- JOB 1 -
In the forum thread below, why does Posi consider the penny an obsolete currency that is not worth spending resources on? Answer in one to three sentences.

- ARTICLE -
+--

Actually, I was just thnking of the cool rattling noise they'd make in my pocket.
NERVUN
20-07-2006, 06:19
Was there any negative impact after silver was removed from US coins???
Caused Nevada to have economic problems.
Corneliu
20-07-2006, 06:20
*snipo*

Did you also hear that the cost to produce a nickle is above a nickle?
Gartref
20-07-2006, 06:21
...The teeth idea is just bizarre...

They laughed at Manson too.
H4ck5
20-07-2006, 06:22
Caused Nevada to have economic problems.
A blue state, this idea just keeps getting better and better.

And yes I heard about the nickel too but I figured they were in the same boat and people would assume for them both.
Corneliu
20-07-2006, 06:25
A blue state, this idea just keeps getting better and better.

And yes I heard about the nickel too but I figured they were in the same boat and people would assume for them both.

I think this is the first time about the nickle but there have been movements to do away with the penny before.
Posi
20-07-2006, 06:26
http://news.monstersandcritics.com/northamerica/article_1182209.php/Congressman_introduces_anti-penny_bill

As you can see here, the cost of a penny is outweighing the actual value of it. Leave it up to the democrats to try and spin this into an issue of tradition and how it will hurt the poor. How the fuck is it going to hurt the poor?! They're poor no matter what you do, why waste valuable resources on an obselete currency? It will cost 1.23cents by next year to make a penny. That's .23% more then the penny's worth!

+--

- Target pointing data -
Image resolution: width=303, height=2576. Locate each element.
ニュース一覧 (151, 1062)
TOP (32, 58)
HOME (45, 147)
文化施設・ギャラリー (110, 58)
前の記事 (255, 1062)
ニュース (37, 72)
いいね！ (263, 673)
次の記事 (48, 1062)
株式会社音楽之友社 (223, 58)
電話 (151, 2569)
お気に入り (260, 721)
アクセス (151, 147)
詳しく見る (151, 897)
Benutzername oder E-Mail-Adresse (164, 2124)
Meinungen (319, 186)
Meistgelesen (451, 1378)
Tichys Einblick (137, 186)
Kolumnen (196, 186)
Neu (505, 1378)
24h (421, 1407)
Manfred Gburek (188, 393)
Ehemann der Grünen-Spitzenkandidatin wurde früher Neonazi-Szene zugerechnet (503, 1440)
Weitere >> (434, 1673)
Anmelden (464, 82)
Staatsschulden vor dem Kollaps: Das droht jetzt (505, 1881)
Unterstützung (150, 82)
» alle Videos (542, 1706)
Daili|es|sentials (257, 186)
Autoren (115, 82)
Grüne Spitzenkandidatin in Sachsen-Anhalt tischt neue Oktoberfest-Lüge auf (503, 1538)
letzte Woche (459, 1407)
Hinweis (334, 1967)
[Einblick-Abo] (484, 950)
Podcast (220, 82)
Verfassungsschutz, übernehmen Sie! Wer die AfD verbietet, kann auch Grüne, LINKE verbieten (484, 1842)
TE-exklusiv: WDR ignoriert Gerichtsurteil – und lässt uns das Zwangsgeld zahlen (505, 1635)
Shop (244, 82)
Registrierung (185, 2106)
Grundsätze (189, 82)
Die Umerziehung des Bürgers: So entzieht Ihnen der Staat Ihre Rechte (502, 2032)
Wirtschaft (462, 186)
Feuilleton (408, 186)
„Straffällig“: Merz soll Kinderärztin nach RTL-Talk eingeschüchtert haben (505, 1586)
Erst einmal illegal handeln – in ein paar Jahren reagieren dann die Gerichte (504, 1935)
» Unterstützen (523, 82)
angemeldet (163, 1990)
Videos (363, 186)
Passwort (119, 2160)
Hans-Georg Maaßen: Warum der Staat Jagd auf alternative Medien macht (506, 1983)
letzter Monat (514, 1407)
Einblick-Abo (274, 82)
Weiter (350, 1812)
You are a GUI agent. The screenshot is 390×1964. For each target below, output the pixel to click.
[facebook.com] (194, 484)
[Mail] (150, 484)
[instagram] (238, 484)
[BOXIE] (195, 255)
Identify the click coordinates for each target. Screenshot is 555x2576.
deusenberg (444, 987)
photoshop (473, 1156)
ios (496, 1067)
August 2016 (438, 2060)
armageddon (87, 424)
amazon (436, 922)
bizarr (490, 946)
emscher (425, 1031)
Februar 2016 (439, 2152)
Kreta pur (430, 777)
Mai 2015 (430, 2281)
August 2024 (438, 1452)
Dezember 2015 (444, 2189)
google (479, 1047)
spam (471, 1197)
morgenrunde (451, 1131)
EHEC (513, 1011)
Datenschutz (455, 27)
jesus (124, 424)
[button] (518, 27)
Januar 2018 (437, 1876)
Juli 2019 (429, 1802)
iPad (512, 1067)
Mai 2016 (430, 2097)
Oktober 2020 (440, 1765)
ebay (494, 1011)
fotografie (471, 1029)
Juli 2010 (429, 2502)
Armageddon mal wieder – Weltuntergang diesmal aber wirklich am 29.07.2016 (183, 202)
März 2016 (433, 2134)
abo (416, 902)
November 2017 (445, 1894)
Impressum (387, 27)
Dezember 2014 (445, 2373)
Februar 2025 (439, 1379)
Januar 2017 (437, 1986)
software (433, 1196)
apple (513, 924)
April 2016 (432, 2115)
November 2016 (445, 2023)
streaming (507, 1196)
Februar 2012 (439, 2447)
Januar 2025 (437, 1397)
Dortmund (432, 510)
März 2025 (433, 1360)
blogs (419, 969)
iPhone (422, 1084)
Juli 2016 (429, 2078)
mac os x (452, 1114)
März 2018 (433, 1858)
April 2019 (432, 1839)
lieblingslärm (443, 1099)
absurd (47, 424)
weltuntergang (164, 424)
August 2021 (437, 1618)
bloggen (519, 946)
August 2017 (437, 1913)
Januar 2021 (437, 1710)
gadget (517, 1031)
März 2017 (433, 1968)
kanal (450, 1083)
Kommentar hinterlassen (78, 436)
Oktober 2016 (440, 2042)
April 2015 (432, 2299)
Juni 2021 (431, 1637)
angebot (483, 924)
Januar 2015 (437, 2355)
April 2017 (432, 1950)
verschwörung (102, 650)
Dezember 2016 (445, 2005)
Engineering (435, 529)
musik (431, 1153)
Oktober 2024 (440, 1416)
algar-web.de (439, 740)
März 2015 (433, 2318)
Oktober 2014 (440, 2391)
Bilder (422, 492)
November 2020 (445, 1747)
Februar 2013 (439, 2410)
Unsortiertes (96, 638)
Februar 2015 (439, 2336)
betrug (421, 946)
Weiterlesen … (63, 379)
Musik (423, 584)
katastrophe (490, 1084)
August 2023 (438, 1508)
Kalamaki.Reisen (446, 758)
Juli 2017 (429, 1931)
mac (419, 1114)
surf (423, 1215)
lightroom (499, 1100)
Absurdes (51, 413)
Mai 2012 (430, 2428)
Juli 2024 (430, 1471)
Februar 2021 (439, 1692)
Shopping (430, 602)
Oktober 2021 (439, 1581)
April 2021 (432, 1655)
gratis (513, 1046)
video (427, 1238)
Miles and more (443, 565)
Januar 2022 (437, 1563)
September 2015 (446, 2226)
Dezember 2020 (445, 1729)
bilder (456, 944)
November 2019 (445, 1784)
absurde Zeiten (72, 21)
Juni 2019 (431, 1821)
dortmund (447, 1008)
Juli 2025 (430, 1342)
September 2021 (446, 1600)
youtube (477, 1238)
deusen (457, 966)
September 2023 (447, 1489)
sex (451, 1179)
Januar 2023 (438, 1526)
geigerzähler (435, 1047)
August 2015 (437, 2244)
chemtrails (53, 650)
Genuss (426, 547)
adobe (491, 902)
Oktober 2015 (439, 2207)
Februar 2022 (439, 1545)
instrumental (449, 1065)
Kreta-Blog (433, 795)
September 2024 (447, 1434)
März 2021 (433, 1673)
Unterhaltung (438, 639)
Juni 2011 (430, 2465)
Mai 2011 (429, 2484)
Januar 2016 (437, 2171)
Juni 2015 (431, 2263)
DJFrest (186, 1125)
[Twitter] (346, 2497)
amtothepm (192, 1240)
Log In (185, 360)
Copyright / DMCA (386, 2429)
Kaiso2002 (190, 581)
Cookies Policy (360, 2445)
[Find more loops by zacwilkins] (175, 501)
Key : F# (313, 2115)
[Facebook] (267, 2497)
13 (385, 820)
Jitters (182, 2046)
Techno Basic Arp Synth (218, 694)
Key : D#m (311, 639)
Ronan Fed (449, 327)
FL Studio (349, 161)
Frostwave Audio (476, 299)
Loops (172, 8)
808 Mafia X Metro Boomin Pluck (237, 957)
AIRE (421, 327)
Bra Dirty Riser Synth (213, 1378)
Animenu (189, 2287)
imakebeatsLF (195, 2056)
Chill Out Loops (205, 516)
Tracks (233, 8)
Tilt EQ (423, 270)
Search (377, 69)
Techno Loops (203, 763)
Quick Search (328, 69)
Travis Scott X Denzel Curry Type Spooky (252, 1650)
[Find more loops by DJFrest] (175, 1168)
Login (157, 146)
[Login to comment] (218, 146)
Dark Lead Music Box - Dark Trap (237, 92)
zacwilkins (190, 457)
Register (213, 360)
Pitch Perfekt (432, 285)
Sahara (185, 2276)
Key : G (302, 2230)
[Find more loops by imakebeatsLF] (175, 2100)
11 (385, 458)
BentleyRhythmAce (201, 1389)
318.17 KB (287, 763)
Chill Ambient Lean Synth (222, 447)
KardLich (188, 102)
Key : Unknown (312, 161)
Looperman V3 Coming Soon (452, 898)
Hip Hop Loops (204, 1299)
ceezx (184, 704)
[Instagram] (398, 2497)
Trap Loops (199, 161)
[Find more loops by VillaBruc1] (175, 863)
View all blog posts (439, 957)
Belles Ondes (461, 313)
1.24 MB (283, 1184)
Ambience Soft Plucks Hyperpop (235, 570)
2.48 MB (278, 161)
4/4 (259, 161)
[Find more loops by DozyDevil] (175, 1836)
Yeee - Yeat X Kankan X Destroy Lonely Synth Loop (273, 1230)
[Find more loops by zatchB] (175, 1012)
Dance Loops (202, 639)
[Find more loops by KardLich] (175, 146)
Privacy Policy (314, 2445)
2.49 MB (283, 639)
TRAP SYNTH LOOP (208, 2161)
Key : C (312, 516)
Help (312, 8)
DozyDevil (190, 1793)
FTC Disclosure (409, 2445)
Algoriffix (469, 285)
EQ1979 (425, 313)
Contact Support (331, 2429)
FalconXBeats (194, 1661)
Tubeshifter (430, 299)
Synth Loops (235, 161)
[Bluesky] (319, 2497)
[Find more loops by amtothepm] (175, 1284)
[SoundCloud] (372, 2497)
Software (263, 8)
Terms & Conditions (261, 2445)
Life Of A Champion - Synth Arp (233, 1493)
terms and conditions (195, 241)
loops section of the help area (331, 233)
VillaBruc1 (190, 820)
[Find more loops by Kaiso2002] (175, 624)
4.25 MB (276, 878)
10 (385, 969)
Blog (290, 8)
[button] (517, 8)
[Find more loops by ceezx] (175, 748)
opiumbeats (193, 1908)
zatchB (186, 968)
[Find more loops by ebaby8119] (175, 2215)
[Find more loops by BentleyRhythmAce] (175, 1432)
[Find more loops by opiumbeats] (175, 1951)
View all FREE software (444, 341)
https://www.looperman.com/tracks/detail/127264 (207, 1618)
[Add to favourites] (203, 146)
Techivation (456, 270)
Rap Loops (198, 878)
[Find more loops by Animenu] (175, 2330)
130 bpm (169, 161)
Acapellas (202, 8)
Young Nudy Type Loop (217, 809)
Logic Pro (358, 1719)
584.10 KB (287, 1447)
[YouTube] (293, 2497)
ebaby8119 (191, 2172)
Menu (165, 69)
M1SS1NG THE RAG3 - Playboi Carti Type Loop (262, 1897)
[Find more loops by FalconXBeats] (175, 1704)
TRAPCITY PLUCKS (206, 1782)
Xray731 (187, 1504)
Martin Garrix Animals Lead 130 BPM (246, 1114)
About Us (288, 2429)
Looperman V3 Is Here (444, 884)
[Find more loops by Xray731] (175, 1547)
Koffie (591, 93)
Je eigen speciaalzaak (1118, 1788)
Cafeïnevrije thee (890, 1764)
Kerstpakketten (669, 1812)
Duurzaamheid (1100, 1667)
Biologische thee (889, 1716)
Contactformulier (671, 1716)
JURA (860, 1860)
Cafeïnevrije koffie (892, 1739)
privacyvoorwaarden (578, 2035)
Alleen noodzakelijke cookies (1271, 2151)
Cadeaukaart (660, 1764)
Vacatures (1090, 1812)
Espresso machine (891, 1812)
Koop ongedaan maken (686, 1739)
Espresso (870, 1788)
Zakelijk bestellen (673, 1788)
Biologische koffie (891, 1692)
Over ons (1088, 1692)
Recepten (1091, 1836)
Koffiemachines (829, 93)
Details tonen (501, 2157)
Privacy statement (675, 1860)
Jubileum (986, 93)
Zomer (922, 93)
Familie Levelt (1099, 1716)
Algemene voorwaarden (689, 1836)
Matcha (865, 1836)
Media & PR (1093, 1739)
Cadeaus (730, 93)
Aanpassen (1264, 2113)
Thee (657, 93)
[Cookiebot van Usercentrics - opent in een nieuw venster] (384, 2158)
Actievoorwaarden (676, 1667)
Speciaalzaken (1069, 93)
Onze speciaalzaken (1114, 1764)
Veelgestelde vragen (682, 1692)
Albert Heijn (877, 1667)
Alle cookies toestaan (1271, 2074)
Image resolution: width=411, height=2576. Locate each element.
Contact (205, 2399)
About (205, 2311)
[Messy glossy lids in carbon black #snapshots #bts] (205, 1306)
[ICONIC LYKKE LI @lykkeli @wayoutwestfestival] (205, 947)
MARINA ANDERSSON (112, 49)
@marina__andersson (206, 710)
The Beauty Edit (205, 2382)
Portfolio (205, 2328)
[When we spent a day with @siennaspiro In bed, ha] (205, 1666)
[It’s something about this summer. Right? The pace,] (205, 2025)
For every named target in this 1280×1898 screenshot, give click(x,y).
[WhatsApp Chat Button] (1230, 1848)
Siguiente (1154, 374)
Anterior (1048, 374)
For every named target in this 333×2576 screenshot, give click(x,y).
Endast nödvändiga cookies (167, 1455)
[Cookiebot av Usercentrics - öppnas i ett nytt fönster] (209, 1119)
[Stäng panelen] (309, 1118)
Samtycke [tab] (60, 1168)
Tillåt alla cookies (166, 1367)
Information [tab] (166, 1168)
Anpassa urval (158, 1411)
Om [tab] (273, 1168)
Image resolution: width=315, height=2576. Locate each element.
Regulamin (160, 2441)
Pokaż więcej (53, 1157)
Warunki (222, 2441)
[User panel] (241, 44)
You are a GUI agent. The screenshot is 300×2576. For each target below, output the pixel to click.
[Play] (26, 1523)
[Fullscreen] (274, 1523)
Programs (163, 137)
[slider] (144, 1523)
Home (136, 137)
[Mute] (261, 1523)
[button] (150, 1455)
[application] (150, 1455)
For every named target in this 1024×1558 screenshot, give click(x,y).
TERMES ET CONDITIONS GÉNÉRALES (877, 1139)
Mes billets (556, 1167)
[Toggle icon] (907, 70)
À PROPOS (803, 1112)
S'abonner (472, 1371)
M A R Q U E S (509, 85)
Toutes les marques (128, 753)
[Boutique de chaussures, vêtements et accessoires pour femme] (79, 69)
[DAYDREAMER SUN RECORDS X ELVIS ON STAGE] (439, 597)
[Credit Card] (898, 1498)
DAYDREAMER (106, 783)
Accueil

+--

- JOB 2 -
Render the entries starting at the line that contains "März 2017 (433, 1968)" and ending at the line that contains "algar-web.de (439, 740)" as a Markdown table with the columns No. and Entry. Number each row and leave out any blank lines.

- FULL SOLUTION 1 -
Posi says the cost of making a penny is greater than the coin's actual value. By next year, according to Posi, producing one penny will cost 1.23 cents.

- FULL SOLUTION 2 -
| No. | Entry |
|---|---|
| 1 | März 2017 (433, 1968) |
| 2 | kanal (450, 1083) |
| 3 | Kommentar hinterlassen (78, 436) |
| 4 | Oktober 2016 (440, 2042) |
| 5 | April 2015 (432, 2299) |
| 6 | Juni 2021 (431, 1637) |
| 7 | angebot (483, 924) |
| 8 | Januar 2015 (437, 2355) |
| 9 | April 2017 (432, 1950) |
| 10 | verschwörung (102, 650) |
| 11 | Dezember 2016 (445, 2005) |
| 12 | Engineering (435, 529) |
| 13 | musik (431, 1153) |
| 14 | Oktober 2024 (440, 1416) |
| 15 | algar-web.de (439, 740) |